Problem description:
Beginning at the top of the data below, write out every line exactly until you reach the line with "The width and height of the screenshot is (458, 426).", and include that line.

__________________________________________________

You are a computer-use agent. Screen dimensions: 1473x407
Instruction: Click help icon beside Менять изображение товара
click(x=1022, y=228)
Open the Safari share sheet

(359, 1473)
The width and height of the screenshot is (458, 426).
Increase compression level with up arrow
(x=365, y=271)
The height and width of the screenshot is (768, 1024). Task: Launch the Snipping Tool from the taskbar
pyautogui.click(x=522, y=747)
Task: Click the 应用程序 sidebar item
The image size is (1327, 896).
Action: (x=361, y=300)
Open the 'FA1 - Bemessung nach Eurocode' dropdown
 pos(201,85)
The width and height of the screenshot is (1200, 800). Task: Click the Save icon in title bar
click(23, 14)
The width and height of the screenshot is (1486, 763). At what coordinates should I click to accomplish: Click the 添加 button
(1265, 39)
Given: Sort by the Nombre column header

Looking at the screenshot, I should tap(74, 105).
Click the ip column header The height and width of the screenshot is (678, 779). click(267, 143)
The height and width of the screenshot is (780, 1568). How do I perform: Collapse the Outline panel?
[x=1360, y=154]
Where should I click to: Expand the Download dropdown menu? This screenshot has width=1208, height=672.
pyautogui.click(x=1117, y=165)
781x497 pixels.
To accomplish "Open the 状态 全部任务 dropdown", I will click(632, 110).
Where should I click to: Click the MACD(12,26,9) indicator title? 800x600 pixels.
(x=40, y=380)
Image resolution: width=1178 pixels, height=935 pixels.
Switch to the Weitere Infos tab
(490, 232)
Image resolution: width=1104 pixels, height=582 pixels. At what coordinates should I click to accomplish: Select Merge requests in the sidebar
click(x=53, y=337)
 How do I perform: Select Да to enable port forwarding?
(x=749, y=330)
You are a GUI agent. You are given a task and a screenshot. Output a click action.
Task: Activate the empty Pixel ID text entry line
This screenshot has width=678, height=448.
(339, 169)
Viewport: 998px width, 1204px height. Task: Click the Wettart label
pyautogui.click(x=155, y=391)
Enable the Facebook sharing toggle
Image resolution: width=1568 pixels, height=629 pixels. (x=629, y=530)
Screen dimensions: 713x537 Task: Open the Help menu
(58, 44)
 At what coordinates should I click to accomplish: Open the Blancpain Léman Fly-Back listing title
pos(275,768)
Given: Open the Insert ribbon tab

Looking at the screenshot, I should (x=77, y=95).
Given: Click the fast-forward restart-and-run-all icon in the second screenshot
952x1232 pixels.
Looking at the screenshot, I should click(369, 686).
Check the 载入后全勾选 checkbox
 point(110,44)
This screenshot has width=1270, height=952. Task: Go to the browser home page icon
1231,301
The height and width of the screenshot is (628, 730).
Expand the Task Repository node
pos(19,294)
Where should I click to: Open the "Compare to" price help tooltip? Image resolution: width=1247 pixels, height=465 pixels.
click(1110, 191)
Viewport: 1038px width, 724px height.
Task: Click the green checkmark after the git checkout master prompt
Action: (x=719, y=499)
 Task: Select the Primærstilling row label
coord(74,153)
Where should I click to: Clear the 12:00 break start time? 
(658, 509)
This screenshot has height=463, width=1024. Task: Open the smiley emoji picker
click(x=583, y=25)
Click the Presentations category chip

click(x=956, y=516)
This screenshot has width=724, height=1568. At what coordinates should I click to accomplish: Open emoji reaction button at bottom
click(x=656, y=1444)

__________________________________________________

Response for this exercise:
You are a computer-use agent. Screen dimensions: 1473x407
Instruction: Click help icon beside Менять изображение товара
click(x=1022, y=228)
Open the Safari share sheet

(359, 1473)
The width and height of the screenshot is (458, 426).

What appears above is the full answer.